Screenshot grounding data

···

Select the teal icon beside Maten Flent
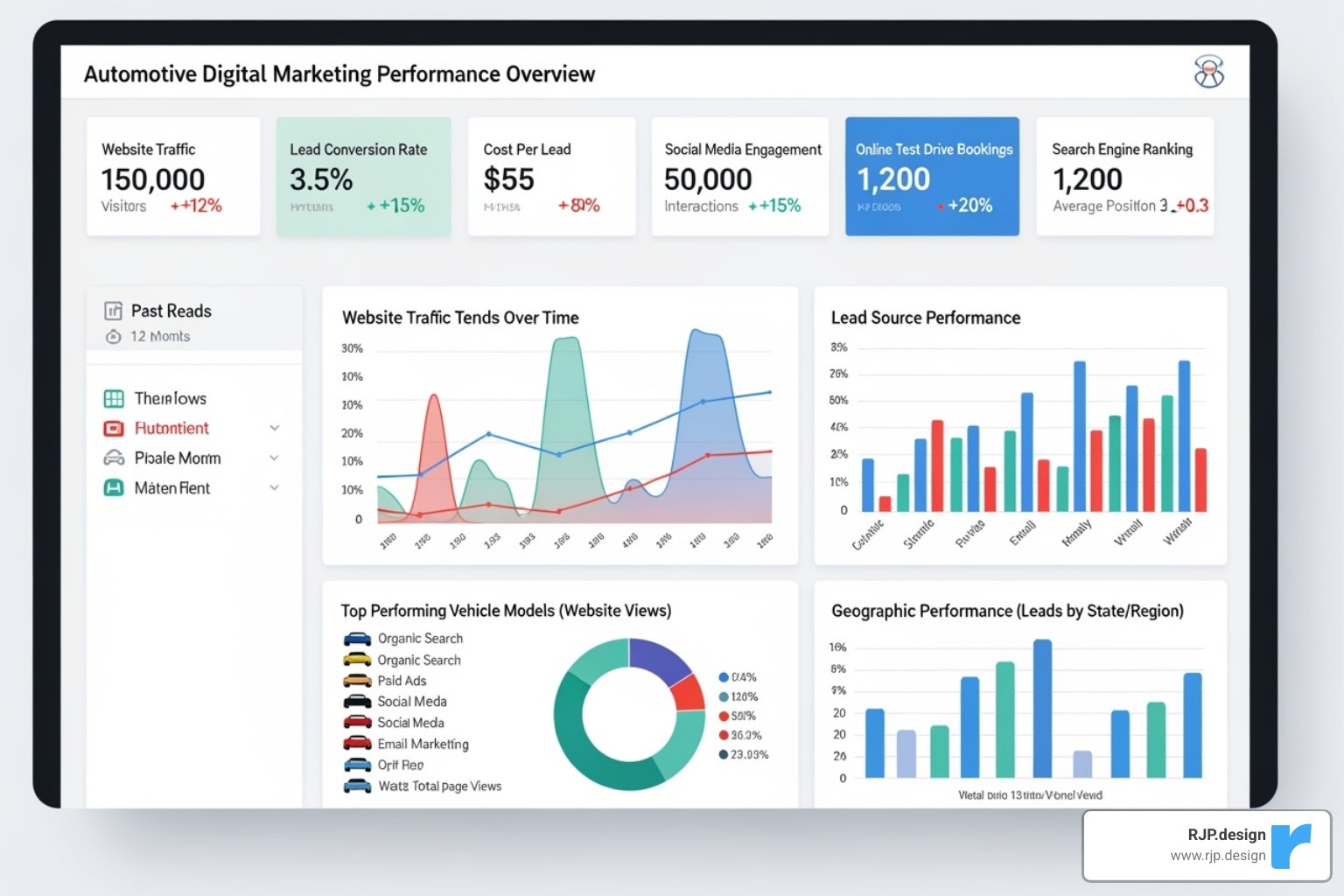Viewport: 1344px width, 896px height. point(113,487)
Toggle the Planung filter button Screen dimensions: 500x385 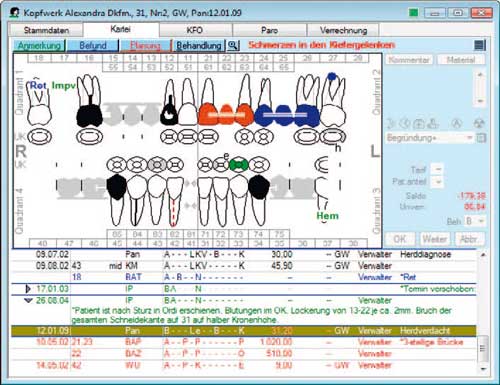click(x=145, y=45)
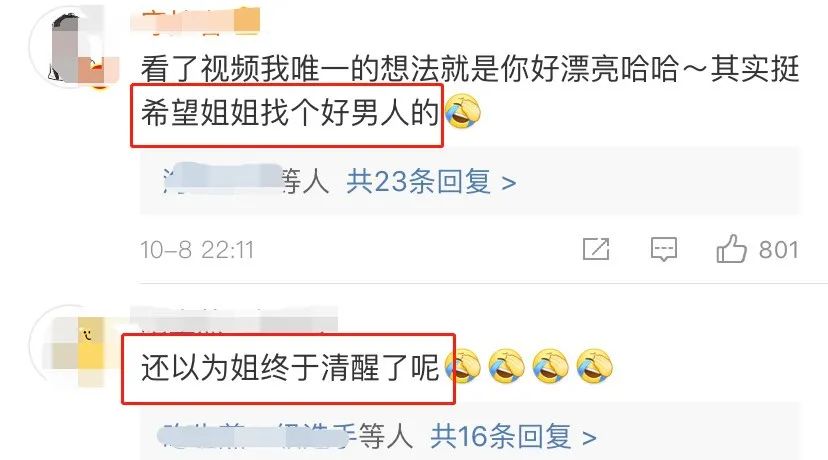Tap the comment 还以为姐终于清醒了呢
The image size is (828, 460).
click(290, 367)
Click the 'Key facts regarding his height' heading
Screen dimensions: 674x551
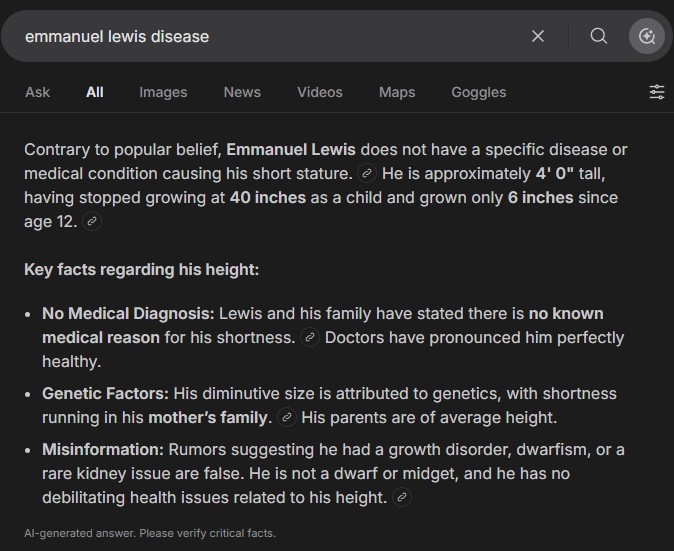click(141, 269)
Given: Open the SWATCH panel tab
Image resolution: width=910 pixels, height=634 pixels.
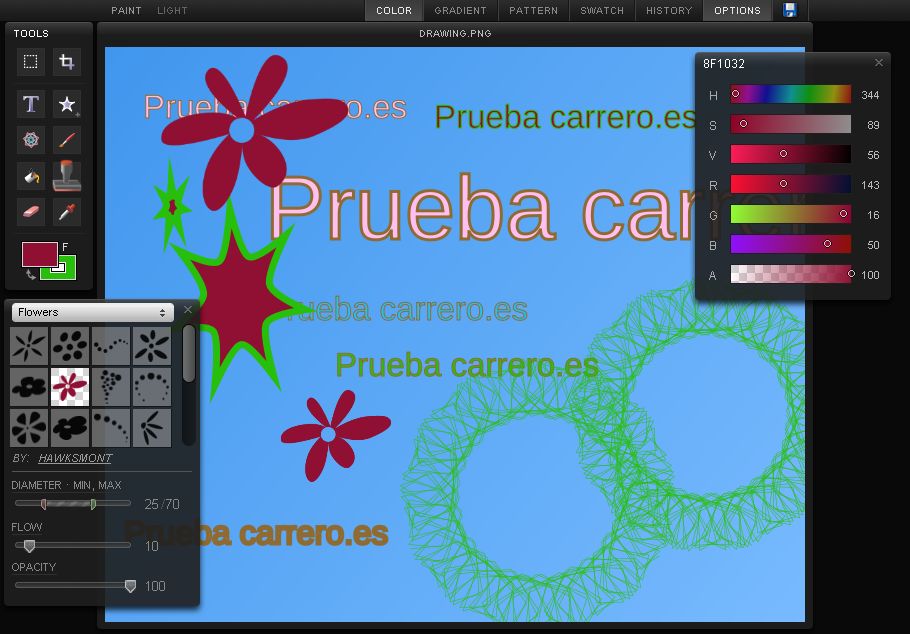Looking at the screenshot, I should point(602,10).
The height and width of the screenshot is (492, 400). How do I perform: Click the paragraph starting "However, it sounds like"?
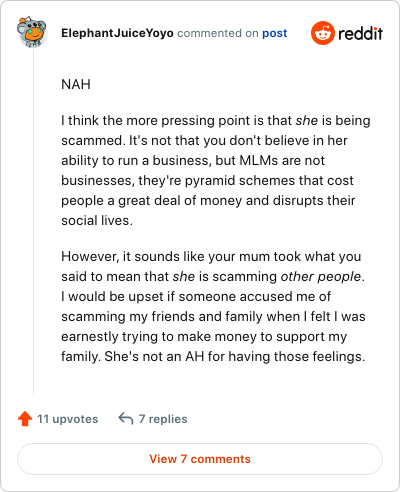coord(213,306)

···

▸ INSTRUCTIONS TO FOLLOW: Write out again only the lines from the line that contains "The height and" through the last line of the records, both ends included, without any of the pictures.

▸ REPLY:
The height and width of the screenshot is (492, 400). How do I perform: Click the paragraph starting "However, it sounds like"?
coord(213,306)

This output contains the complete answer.